Evan X. Merz

gardener / programmer / creator / human being

Tagged "web architecture"

How to host a static site on AWS

In this post, I'm going to show you how you can put up a simple html webpage on AWS using resources that are usually free. It's probably the cheapest way to set up a website.

Prerequisites

There are a few things you need to do ahead of time.

  1. Sign up for AWS
  2. Create a webpage

For the first one, head on over to https://aws.amazon.com/console/ and create a new account.

For the second one, you will probably need to learn a little coding to make it happen, but I'll give you something simple to start with.

<!DOCTYPE html>
<html>
  <head>
    <title>My Webpage</title>
  </head>
  <body>
    <main>
      <h1>My Webpage</h1>
      <p>
        This is a simple html webpage hosted on AWS S3 and AWS Cloudfront.
      </p>
      <p>
        This was built based on <a href="https://evanxmerz.com/post/how-to-host-a-static-site-on-aws" target="_blank">a tutorial at evanxmerz.com/post/how-to-host-a-static-site-on-aws</a>.
      </p>
    </main>
  </body>
</html>

There are some optional prerequisites that I'm intentionally omitting here.

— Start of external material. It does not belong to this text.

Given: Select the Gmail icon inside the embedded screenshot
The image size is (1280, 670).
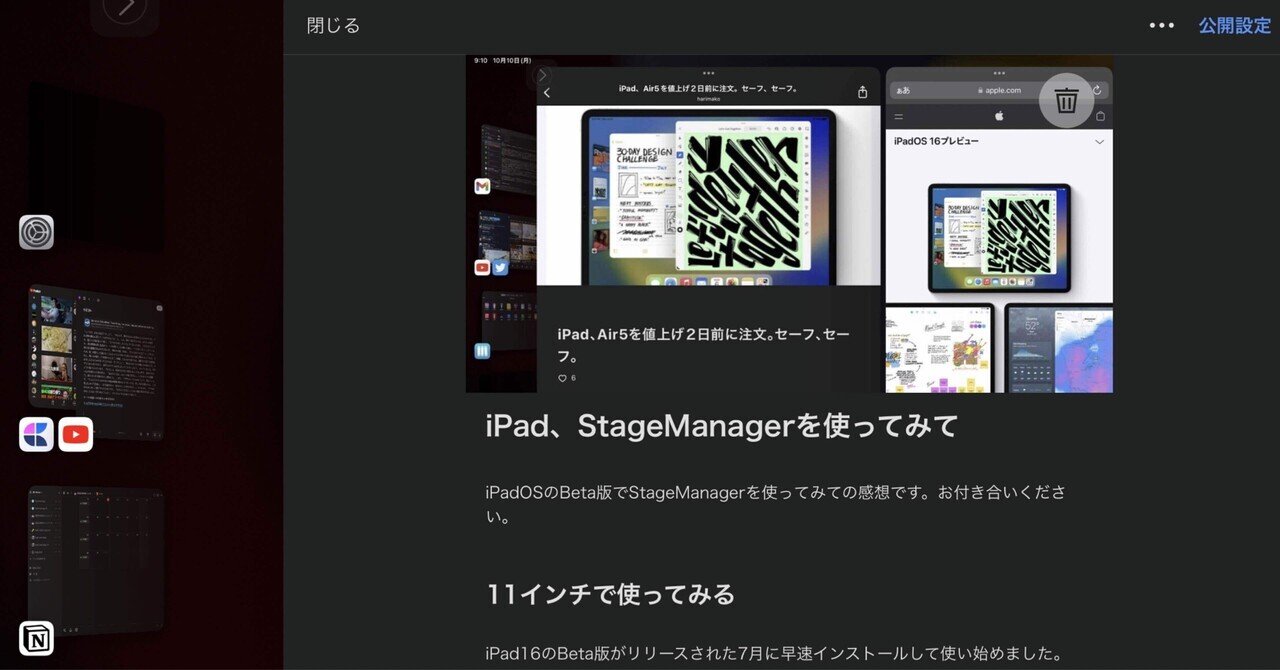Looking at the screenshot, I should [x=482, y=186].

If you want to host your site on your own domain, then you'll need to purchase that domain from a domain registrar, such as AWS Route 53. Then you would also need to get an SSL certificate from a certificate authority such as AWS Certificate Manager.

Create a public S3 bucket

For your site to exist on the internet, it must be served by a computer connected to the internet. To make this possible, we need to upload your html file to "the cloud" somehow. Don't worry, "the cloud" is simply a marketing term for a web server. In this tutorial, our cloud storage service is AWS S3.

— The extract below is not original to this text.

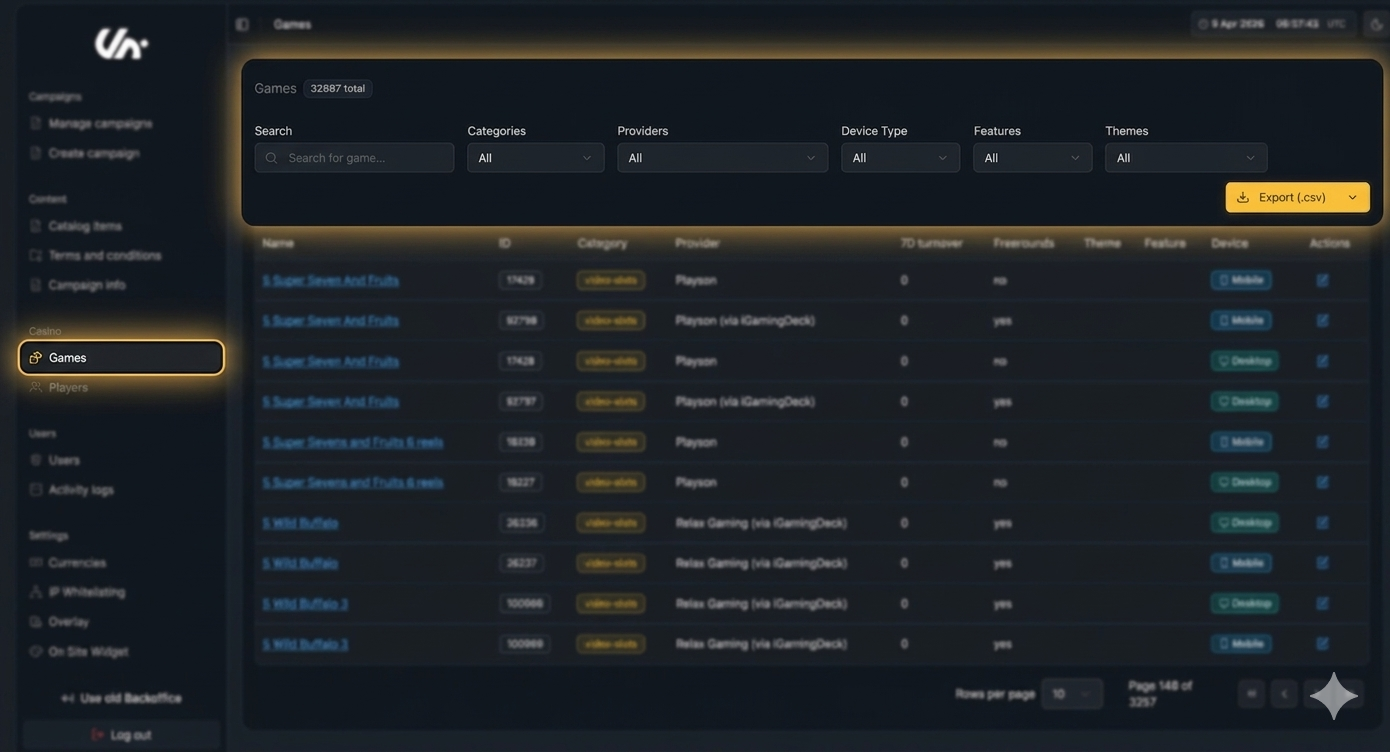Click the Search for game input field
This screenshot has width=1390, height=752.
pos(365,158)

First you need to create a bucket.

  1. Browse to the AWS S3 service
  2. Click "Create Bucket". A bucket is a container for files. You might use a different bucket for each of your websites.
  3. Enter a name for your bucket. I name my static site buckets after the site they represent. So empressblog.org is in a bucket called empressblog-org. I named my bucket for this tutorial "static-site-tutorial-1-evanxmerz-com" because I am going to connect it to static-site-tutrial-1.evanxmerz.com.
  4. Next, select the AWS region for your bucket. The region is not really important, but you must write down what you select, because you will need it later. I selected "us-west-1".
  5. Under "Object Ownership" select "ACLs enabled". This will make it easier for us to make this bucket public.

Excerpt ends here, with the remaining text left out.